Why would a high-ranking non-commissioned officer, who reports directly to Commanding Officer Captain Jonathan R. Townsend, be allowed to promote the most famous Bible verse through business cards he hands out for government business?
That’s what the Military Religious Freedom Foundation’s Mikey Weinstein wants to know. One of his clients sent him those pictures and Weinstein has now sent a letter to Townsend trying to get some answers. (MRFF says it is representing 14 different clients, including 10 Protestants and Roman Catholics, two atheists, one Jew, and one Muslim.)
Captain, with all due respect, sir, can you even IMAGINE the enormity of the unbridled fury and outcry if the back of that official Navy business card had likewise brazenly displayed a citation from the Koran, the Book of Satan or from a well-recognized atheist text?
In a phone call with me last night, Weinstein referred to the incident as a “filthy disgusting denigration” of the military. Overblown? Perhaps. But he’s not wrong. There’s no other religious book you could quote on a military business card without some sort of pushback. The only question is what the military will do now that they know a high-level official is using his title and authority to push Christianity on everyone he meets.

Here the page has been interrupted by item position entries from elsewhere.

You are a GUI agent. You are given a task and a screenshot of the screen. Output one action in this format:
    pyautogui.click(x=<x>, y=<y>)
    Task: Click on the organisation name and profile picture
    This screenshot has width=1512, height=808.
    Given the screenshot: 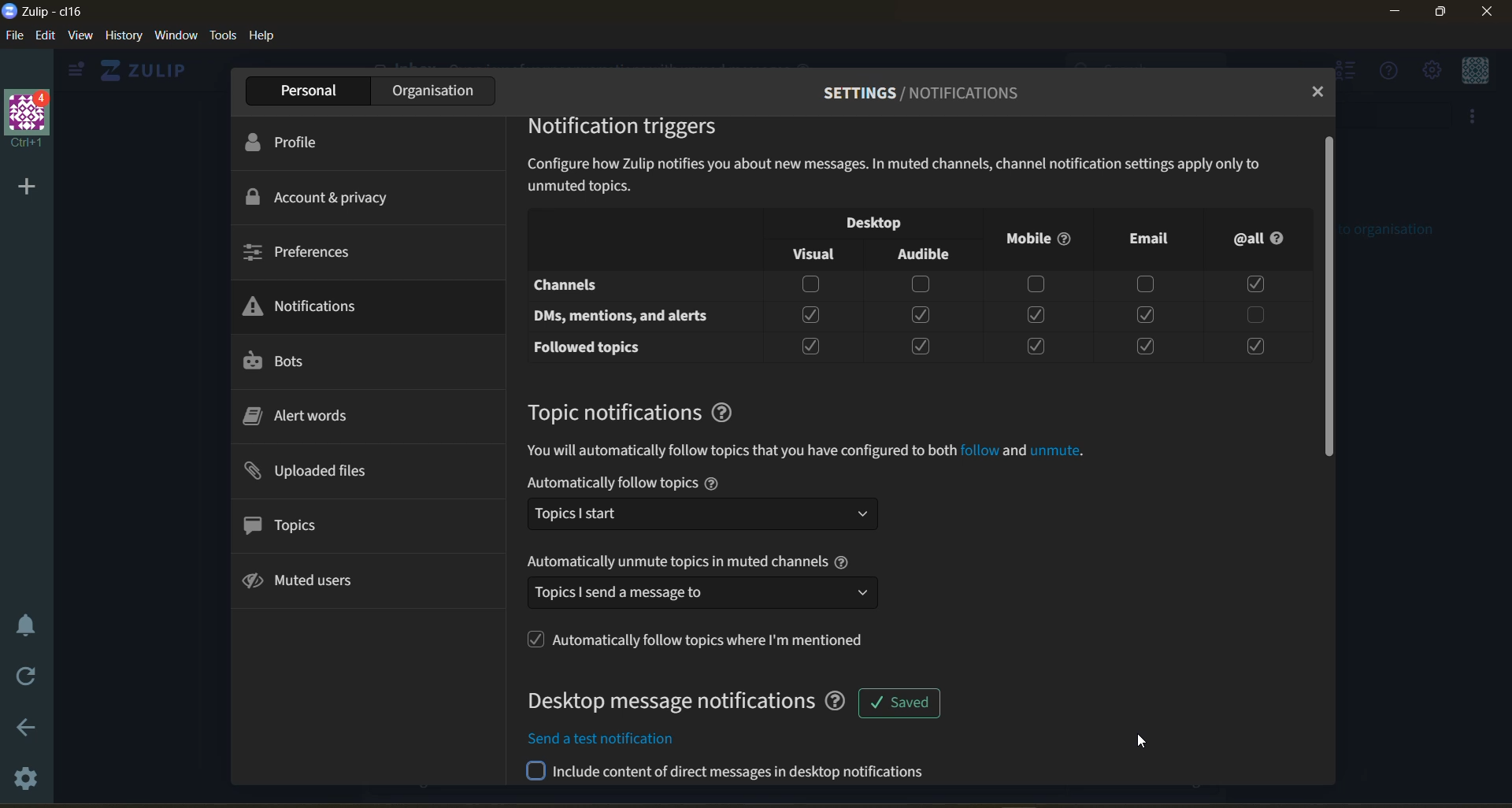 What is the action you would take?
    pyautogui.click(x=26, y=120)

We also don’t know what else Kroshus is getting away with. If he thinks it’s okay to put a Bible verse on a business card, is he proselytizing in other ways, too?
For those Christian groups defending this, calling it innocuous or a personal belief rather than overt proselytizing, I would reiterate Weinstein’s question: What would you do if someone had a verse from the Qur’an highlighting on the backs of their military business cards?